Data for analysis:
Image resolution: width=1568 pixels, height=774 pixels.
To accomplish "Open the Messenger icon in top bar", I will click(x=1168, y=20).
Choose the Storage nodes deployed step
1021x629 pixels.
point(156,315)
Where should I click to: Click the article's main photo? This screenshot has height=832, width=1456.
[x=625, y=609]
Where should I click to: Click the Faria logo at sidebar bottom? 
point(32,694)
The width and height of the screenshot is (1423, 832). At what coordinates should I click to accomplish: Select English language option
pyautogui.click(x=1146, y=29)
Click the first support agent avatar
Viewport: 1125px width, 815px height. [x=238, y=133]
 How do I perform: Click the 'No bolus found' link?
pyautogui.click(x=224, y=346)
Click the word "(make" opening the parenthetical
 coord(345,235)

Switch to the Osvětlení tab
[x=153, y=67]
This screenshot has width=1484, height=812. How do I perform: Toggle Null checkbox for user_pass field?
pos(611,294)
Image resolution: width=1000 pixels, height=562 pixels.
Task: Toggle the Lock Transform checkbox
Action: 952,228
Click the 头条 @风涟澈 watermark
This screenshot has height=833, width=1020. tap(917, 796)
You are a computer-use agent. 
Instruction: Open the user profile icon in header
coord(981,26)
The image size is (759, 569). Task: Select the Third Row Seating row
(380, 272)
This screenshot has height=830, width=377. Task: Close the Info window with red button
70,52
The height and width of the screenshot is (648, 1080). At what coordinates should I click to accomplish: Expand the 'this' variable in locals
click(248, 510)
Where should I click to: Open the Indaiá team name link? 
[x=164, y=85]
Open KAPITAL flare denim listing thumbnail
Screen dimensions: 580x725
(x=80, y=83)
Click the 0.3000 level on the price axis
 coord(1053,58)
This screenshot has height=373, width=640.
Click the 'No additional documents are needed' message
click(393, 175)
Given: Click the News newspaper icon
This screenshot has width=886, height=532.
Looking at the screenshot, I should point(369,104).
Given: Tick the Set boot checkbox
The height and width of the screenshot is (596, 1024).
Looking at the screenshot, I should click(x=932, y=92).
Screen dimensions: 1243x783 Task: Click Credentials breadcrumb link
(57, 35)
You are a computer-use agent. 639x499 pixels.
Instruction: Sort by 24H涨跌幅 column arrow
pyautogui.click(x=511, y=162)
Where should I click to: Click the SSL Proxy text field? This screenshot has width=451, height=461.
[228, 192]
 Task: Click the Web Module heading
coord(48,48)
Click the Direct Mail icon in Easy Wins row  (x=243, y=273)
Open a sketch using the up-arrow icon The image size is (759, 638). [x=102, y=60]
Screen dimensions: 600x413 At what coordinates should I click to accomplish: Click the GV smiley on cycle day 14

Problem statement: Copy, exactly as written, the lines above, beginning with the one that contains "You are a computer-use agent. 639x499 pixels." and ending with the last.

Exercise answer:
You are a computer-use agent. 639x499 pixels.
Instruction: Sort by 24H涨跌幅 column arrow
pyautogui.click(x=511, y=162)
Where should I click to: Click the SSL Proxy text field? This screenshot has width=451, height=461.
[228, 192]
 Task: Click the Web Module heading
coord(48,48)
Click the Direct Mail icon in Easy Wins row  (x=243, y=273)
Open a sketch using the up-arrow icon The image size is (759, 638). [x=102, y=60]
Screen dimensions: 600x413 At what coordinates should I click to accomplish: Click the GV smiley on cycle day 14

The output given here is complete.